▶ **Available records**

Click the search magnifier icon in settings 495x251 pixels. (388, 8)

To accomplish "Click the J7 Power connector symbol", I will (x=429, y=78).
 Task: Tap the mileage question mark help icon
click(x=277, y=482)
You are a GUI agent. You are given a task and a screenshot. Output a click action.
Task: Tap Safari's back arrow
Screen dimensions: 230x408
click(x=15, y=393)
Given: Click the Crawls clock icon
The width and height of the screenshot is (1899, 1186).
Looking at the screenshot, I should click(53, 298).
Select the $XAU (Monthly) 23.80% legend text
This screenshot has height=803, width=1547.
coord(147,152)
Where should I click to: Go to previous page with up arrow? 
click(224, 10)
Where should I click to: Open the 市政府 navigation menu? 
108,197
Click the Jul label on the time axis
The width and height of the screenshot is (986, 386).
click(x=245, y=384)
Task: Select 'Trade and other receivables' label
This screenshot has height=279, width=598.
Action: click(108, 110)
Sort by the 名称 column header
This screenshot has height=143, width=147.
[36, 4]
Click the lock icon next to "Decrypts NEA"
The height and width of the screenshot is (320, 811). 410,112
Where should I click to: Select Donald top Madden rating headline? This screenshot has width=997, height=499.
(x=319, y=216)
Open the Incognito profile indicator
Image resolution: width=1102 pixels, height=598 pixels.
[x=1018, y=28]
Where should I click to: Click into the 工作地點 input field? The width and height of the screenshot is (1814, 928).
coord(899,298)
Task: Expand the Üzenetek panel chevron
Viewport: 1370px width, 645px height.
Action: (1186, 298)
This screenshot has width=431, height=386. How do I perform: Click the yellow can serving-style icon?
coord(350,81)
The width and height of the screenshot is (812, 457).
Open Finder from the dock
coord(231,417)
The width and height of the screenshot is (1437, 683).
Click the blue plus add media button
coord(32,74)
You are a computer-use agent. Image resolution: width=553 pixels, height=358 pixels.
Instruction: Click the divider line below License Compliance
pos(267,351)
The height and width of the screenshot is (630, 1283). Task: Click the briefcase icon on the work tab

▶ **What the exercise asks**
Retype exactly the line with "The width and height of the screenshot is (1437, 683)." and each line after it until the records end, and include no other line.

▶ **Your response**
The width and height of the screenshot is (1437, 683).
Click the blue plus add media button
coord(32,74)
You are a computer-use agent. Image resolution: width=553 pixels, height=358 pixels.
Instruction: Click the divider line below License Compliance
pos(267,351)
The height and width of the screenshot is (630, 1283). Task: Click the briefcase icon on the work tab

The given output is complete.